Update: Microsoft have now updated that they are going to deliver two changes to the Windows 7 Release Candidate regarding this issue.
Before getting into the actual news, lets take a while to understand the current Windows 7 UAC dilemma
Windows 7 UAC Dilemma
As Windows 7 was receiving much positive feedback than expected from the beta testers, we had Long Zheng and Rafael, two Windows enthusiasts, come with a proof that malware can turn off UAC in Windows 7. Later Microsoft responded insisting that this is by design and actually not a bug. Later, again, we had Zheng and Rafael come out with a second flaw which showed Windows 7 UAC was still flawed. At this time, everybody thought Microsoft had done the right thing with Windows Vista UAC and compromised security over consumers" feedback in Windows 7.
UAC - A quick History
One of the highly criticized features in Windows Vista is the User Account Control(UAC) which prompts up a dialog box seeking users" permission to continue or stop whenever a system-level change is made. The problem with Vista is that even the default user account which is created during the install, who is a protected administrator (unlike in XP where the user is an Administrator), could not bypass the UAC until its tweaked. This created lots of criticism and the feature which was built to make Vista secure became the most hated feature amongst users. Of course, this was a drastic change for Microsoft and as well as end users who were very much inclined to a single user account (till Windows XP) who is an Administrator.
Based on the feedback Microsoft received on UAC, they decided to:
- Reduce unnecessary or duplicated prompts in Windows and the ecosystem, such that critical prompts can be more easily identified.
- Enable our customers to be more confident that they are in control of their systems.
- Make prompts informative such that people can make more confident choices.
- Provide better and more obvious control over the mechanism.
UAC in Windows 7
So, what has changed in Windows 7 in regard to UAC?
In Windows 7, User Account Control was created with the intention of putting you, the user, in control of your system and thus Microsoft came up with four different settings that a user can choose from:
- Always notify on every system change
- Notify me only when programs try to make changes to my computer
- Notify me only when programs try to make changes to my computer, without using the Secure Desktop
- Never notify
The default settings in Windows 7 is - Notify me only when programs try to make changes to my computer
This means that, you as a user when you do changes to your computer, the UAC would not prompt for consent, but will do so when other programs (like, third party applications) try to change system settings. This is strictly under the assumption that, you as a user know what you are doing with your system.

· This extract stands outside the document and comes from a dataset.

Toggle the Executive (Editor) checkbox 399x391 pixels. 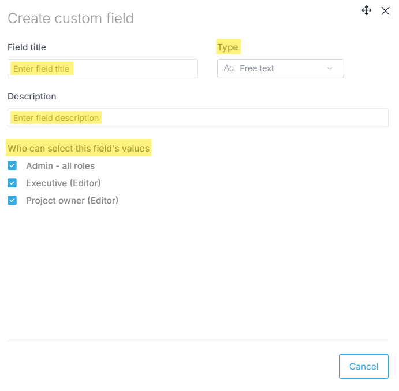12,183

This would overall reduce the UAC prompts. Remember, this is the default UAC setting for the protected administrator in Windows 7.
UAC Issue 1
Long Zheng and Rafael discovered the first issue with UAC in Windows 7. The issue was that a malware could easily disable UAC if executed.
How could this happen?
As the default mode is set to - Notify me only when programs try to make changes to my computer - Windows 7 thinks that the change malware doing as a change that the user is doing and changes the UAC setting without any prompts for consent.
UAC Issue 2
Later again, Zheng and Rafael came up with another issue. The issue this time was that a malware can silently self-elevate with default UAC policy.
How could this happen?
Microsoft states that the change made in Windows 7 default UAC settings is that any operation that is necessary to manage windows will not require an elevation - which in technical terms translates into a white list of trusted action / binaries which the user can make perform without UAC prompting from an elevation.
For quite some time, Microsoft was silent and later came out with a response that this behavior of UAC was by design and denied the fact that this was a bug.

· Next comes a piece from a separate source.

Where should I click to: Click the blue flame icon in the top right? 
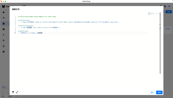click(169, 6)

Why does Microsoft think this is by design and not a bug? Jon DeVaan from Microsoft has posted an update which explains it all.
It is agreed that whatever proof Zheng and Rafael came up with indeed disabled UAC in Windows 7, but not until the malware was running. It is clear that the malware does not by itself execute unless user agrees to run or without any consent.
I downloaded the script file which Rafael had created for the UAC Issue 1. I was able to download and save it without any problem. So, now, I have downloaded the malware in my system, but it is still not active. I executed the script and immediately I received this prompt:
This is what Microsoft is insisting - Malware making it onto a PC and being run Vs What it can do once it is running
I didnt click Run as I am aware that this is a program that I dont know and might be a malware or a virus or something else. Clearly, there is a difference and nothing was changed in my system.
Similarly, when we open a .vbs (script file) or any other .exe file via a browser, for example, Internet Explorer, we get prompted again:
Images Courtesy: E7 Blog
Jon said that the recent feedback on UAC is about the behavior of the - Notify me only when programs try to make changes to my computer settings. He also added that the feedback has been clear and it is not related to UAC set to Always Notify, which is the default behavior of UAC in Windows Vista and it becomes much easier to mischaracterize the feedback.
What do you think of Microsofts explanation? Are they right in what they say - Malware making it onto a PC and being run Vs What it can do once it is running ?
You as a user, do you think this is a big threat to Windows 7?